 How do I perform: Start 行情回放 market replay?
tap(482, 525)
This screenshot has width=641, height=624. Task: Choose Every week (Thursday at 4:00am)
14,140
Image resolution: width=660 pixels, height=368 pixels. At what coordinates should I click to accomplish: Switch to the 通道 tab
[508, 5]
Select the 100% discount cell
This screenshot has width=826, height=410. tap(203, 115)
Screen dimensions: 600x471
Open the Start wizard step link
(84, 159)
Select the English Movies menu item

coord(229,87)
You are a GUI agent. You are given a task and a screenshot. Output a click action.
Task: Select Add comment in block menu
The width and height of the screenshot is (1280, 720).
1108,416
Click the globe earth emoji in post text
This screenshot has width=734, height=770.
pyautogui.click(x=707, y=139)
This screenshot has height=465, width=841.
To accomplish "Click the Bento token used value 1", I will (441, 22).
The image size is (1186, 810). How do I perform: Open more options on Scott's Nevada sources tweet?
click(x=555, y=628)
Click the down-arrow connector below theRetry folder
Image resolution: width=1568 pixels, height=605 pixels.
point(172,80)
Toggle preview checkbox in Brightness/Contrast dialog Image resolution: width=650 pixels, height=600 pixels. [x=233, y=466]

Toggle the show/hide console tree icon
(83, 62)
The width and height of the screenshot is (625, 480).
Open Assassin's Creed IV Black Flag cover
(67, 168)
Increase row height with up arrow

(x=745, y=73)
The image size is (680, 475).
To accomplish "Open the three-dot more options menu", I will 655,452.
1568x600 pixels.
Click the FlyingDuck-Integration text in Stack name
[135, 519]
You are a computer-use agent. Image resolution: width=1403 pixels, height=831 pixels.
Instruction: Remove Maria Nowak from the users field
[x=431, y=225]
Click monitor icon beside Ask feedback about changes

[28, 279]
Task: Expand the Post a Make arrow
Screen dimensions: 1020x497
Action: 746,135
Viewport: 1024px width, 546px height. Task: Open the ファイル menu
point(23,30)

____

--- REQUIRED WORK ---
Would you please copy every line of the data exactly?

--- TASK ANSWER ---
 How do I perform: Start 行情回放 market replay?
tap(482, 525)
This screenshot has width=641, height=624. Task: Choose Every week (Thursday at 4:00am)
14,140
Image resolution: width=660 pixels, height=368 pixels. At what coordinates should I click to accomplish: Switch to the 通道 tab
[508, 5]
Select the 100% discount cell
This screenshot has width=826, height=410. tap(203, 115)
Screen dimensions: 600x471
Open the Start wizard step link
(84, 159)
Select the English Movies menu item

coord(229,87)
You are a GUI agent. You are given a task and a screenshot. Output a click action.
Task: Select Add comment in block menu
The width and height of the screenshot is (1280, 720).
1108,416
Click the globe earth emoji in post text
This screenshot has width=734, height=770.
pyautogui.click(x=707, y=139)
This screenshot has height=465, width=841.
To accomplish "Click the Bento token used value 1", I will (441, 22).
The image size is (1186, 810). How do I perform: Open more options on Scott's Nevada sources tweet?
click(x=555, y=628)
Click the down-arrow connector below theRetry folder
Image resolution: width=1568 pixels, height=605 pixels.
point(172,80)
Toggle preview checkbox in Brightness/Contrast dialog Image resolution: width=650 pixels, height=600 pixels. [x=233, y=466]

Toggle the show/hide console tree icon
(83, 62)
The width and height of the screenshot is (625, 480).
Open Assassin's Creed IV Black Flag cover
(67, 168)
Increase row height with up arrow

(x=745, y=73)
The image size is (680, 475).
To accomplish "Open the three-dot more options menu", I will 655,452.
1568x600 pixels.
Click the FlyingDuck-Integration text in Stack name
[135, 519]
You are a computer-use agent. Image resolution: width=1403 pixels, height=831 pixels.
Instruction: Remove Maria Nowak from the users field
[x=431, y=225]
Click monitor icon beside Ask feedback about changes

[28, 279]
Task: Expand the Post a Make arrow
Screen dimensions: 1020x497
Action: 746,135
Viewport: 1024px width, 546px height. Task: Open the ファイル menu
point(23,30)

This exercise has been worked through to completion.